== TEXTO DE LECTURA
No quiero sonar a profesor de moral. Lejos estoy de ser digno de decir qué es bueno y qué es malo, menos de juzgar la conducta de los demás. Contradicciones las tenemos todos. Pero hay conductas que hieren. Y hay heridas que nunca sanan. A mí, por razones que no estoy seguro de tener claras, me sucede en particular con las conductas que encierran deslealtad o traición. Me refiero a una cierta manera de mentir. Y entro a un terreno que puede llevar tratados explorar, pero me arriesgo.
Hace unos meses vi la película The Invention of Lying, que expone crudamente —y con extraordinario humor— de qué manera la mentira es esencial para la humanidad. La película no pretende ser una apología de la mentira: simplemente muestra las funciones que mentir puede cumplir en diferentes ámbitos. La mentira como nota distintiva del ser humano, frente a cualquier otra creatura sobre la tierra.
Y, sin embargo, hay de mentiras a mentiras. Y es aquí donde me cuesta trabajo seguir la argumentación, pues no consigo identificar los criterios que separarían a una mentira corriente de aquella que, por sus intenciones o por la forma en que se pronuncia sistemáticamente, conduce al desprecio por el otro. Intento ilustrar mi "argumento": la mentira de quien busca un beneficio personal a costa de un tercero; la mentira que lastima a quien entrega parte de sí en una relación; la mentira que alimenta ingenuamente una esperanza que se sabe infundada... En todos los casos, sé que existen ejemplos y contraejemplos. Pese a ello, creo que se entiende a qué tipo de mentira me refiero.
====
== FILAS DE REGISTROS
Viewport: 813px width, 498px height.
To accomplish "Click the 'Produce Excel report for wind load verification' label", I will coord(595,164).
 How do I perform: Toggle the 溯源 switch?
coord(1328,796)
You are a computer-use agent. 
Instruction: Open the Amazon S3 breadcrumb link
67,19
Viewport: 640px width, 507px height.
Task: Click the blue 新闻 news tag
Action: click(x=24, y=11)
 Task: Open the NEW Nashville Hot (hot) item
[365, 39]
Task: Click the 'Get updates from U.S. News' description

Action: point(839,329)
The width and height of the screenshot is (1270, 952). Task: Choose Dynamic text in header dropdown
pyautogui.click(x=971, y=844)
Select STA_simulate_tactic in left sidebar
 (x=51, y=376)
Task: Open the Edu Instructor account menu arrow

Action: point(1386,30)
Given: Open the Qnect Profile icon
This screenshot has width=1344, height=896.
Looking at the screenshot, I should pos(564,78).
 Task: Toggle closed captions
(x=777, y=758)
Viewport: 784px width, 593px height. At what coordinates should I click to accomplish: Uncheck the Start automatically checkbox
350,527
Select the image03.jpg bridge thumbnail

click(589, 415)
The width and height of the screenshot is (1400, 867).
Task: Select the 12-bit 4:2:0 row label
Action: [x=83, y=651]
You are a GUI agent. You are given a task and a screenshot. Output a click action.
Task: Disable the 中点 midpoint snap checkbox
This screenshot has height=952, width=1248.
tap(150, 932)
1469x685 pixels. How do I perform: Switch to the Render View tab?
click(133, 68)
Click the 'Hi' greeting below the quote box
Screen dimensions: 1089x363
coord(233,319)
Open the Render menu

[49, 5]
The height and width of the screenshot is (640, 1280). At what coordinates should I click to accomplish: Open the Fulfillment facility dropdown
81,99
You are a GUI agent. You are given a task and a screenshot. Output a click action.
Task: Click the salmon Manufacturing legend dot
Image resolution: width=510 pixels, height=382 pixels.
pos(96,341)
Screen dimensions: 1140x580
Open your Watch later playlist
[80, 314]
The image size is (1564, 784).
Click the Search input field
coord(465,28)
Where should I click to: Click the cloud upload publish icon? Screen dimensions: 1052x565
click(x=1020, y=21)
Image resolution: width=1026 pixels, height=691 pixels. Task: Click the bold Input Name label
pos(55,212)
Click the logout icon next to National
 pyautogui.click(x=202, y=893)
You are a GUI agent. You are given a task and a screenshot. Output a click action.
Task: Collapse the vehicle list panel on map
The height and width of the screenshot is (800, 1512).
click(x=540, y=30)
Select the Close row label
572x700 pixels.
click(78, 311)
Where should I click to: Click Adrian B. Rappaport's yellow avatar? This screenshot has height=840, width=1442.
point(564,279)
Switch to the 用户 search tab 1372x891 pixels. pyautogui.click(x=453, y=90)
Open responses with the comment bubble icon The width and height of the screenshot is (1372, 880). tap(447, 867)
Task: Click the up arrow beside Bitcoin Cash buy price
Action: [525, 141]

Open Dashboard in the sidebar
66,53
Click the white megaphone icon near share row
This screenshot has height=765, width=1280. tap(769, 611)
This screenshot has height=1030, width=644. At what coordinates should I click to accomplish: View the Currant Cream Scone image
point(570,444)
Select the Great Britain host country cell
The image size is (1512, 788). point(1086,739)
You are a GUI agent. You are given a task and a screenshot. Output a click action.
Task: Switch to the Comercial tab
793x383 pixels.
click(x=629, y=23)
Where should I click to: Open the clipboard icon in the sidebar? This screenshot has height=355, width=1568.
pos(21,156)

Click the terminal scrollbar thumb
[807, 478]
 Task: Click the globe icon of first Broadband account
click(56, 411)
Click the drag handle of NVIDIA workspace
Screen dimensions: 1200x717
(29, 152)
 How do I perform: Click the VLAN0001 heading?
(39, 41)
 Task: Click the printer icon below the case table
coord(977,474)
====
### INSTRUCCIONES DE TRABAJO
1. Cambia "película" por "cinta" en el fragmento del texto sobre la mentira que va de "No quiero sonar" a "sobre la tierra.".
2. Reproduce sin cambios las líneas de los registros que van desde la que contiene "Open responses with" hasta la que contiene "click(56, 411)".

### RESPUESTAS EN ORDEN
1.
No quiero sonar a profesor de moral. Lejos estoy de ser digno de decir qué es bueno y qué es malo, menos de juzgar la conducta de los demás. Contradicciones las tenemos todos. Pero hay conductas que hieren. Y hay heridas que nunca sanan. A mí, por razones que no estoy seguro de tener claras, me sucede en particular con las conductas que encierran deslealtad o traición. Me refiero a una cierta manera de mentir. Y entro a un terreno que puede llevar tratados explorar, pero me arriesgo.
Hace unos meses vi la cinta The Invention of Lying, que expone crudamente —y con extraordinario humor— de qué manera la mentira es esencial para la humanidad. La cinta no pretende ser una apología de la mentira: simplemente muestra las funciones que mentir puede cumplir en diferentes ámbitos. La mentira como nota distintiva del ser humano, frente a cualquier otra creatura sobre la tierra.

2.
Open responses with the comment bubble icon The width and height of the screenshot is (1372, 880). tap(447, 867)
Task: Click the up arrow beside Bitcoin Cash buy price
Action: [525, 141]

Open Dashboard in the sidebar
66,53
Click the white megaphone icon near share row
This screenshot has height=765, width=1280. tap(769, 611)
This screenshot has height=1030, width=644. At what coordinates should I click to accomplish: View the Currant Cream Scone image
point(570,444)
Select the Great Britain host country cell
The image size is (1512, 788). point(1086,739)
You are a GUI agent. You are given a task and a screenshot. Output a click action.
Task: Switch to the Comercial tab
793x383 pixels.
click(x=629, y=23)
Where should I click to: Open the clipboard icon in the sidebar? This screenshot has height=355, width=1568.
pos(21,156)

Click the terminal scrollbar thumb
[807, 478]
 Task: Click the globe icon of first Broadband account
click(56, 411)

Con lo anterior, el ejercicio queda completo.